Portanto, fica claro que uma simples renovação do modelo de concessão, nos moldes atuais, não seria atraente para o setor privado. Sob a óptica governamental, se na promulgação da LGT a principal preocupação era a universalização do STFC, ao longo dos últimos anos, as políticas públicas para o setor de telecomunicações têm tido seu foco alterado para a promoção da expansão da banda larga. Na última década, o governo tem promovido ações como o Programa Banda Larga nas Escolas, que trocou metas de instalação de orelhões pela instalação de banda larga nas escolas públicas. Também merece destaque o Plano Nacional de Banda Larga (PNBL), que tem por meta democratizar o acesso à internet no país. Portanto, o mais provável é que o novo marco regulatório tenha uma relação estreita com a banda larga, apresentando metas para sua universalização.

A necessidade de se atualizar o marco regulatório das telecomunicações brasileiras é premente. Porém, deve-se ficar atento às discussões a respeito do tema. Atualmente, muitos defendem uma maior regulação dos provedores de conteúdo: hoje eles são classificados como provedores de serviço de valor agregado e não são regulados. A justificativa por mais regulação, especialmente por parte dos concessionários, é que os provedores de conteúdo têm acesso direto aos seus clientes, entregam a eles seus serviços de conteúdo utilizando a rede de acesso instalada pelas concessionárias, muitas vezes competindo com elas com serviços de voz sobre a internet, mas não contribuem com os investimentos de ampliação e expansão da rede. Portanto, pode fazer sentido um pouco de regulação para promover uma competição justa entre as partes, de forma a manter o equilíbrio do mercado.

Por outro lado, não se pode deixar de reconhecer que os provedores de conteúdo são grandes contribuidores para a disseminação da informação, tendo sua contribuição reconhecida para diminuição da assimetria de informação em nossa sociedade, seja qual for o campo do conhecimento. Por este motivo, qualquer nova regulação discutida deve buscar preservar o livre acesso dos cidadãos a estes conteúdos e provedores para que possamos ter uma sociedade mais informada, consciente de seus direitos e obrigações cívicas.

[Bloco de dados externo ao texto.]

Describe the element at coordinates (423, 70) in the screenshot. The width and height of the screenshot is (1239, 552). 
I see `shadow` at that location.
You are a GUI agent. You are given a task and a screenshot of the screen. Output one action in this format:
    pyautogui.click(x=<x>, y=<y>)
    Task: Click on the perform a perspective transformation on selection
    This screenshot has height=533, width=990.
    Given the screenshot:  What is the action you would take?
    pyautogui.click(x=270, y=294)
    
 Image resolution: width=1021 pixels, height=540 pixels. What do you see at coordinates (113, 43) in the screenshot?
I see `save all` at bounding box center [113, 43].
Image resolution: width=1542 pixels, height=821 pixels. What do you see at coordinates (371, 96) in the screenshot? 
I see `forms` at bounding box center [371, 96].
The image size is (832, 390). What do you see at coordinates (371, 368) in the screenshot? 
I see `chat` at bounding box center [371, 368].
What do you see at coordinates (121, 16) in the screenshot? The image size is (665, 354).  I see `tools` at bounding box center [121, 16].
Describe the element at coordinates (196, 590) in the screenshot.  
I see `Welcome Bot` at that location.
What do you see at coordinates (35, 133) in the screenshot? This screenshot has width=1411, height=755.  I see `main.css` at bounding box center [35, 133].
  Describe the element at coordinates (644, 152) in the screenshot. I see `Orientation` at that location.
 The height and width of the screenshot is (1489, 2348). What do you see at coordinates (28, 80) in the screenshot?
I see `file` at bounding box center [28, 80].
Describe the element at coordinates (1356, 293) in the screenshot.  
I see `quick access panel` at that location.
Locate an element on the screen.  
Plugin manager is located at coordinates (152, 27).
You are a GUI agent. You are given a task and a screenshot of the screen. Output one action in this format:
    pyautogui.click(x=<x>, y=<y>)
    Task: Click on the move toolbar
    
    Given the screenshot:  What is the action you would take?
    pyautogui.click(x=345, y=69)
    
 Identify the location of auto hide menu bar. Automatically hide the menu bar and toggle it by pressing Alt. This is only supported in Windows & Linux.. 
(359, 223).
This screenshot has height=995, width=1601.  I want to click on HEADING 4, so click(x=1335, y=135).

Por mais importante que seja a revisão do marco regulatório das telecomunicações, principalmente em razão das questões de investimentos abordadas, a discussão e votação de um novo marco na situação de instabilidade política vivida atualmente é preocupante: ao analisarmos o contexto atual dos principais stakeholders do processo, vemos, de um lado, um Poder Executivo em crise fiscal, que vê o novo marco regulatório como uma oportunidade de aumentar a arrecadação com a renovação das concessões. De outro, vemos um Poder Legislativo pouco disposto a debates sobre temas não relacionados ao impeachment. Diante destas circunstâncias, o desenvolvimento de um novo marco regulatório pode não contar com a devida atenção e o devido debate que o tema exige para criação de um marco que atenda às demandas de concessionários, governo e usuários do serviço.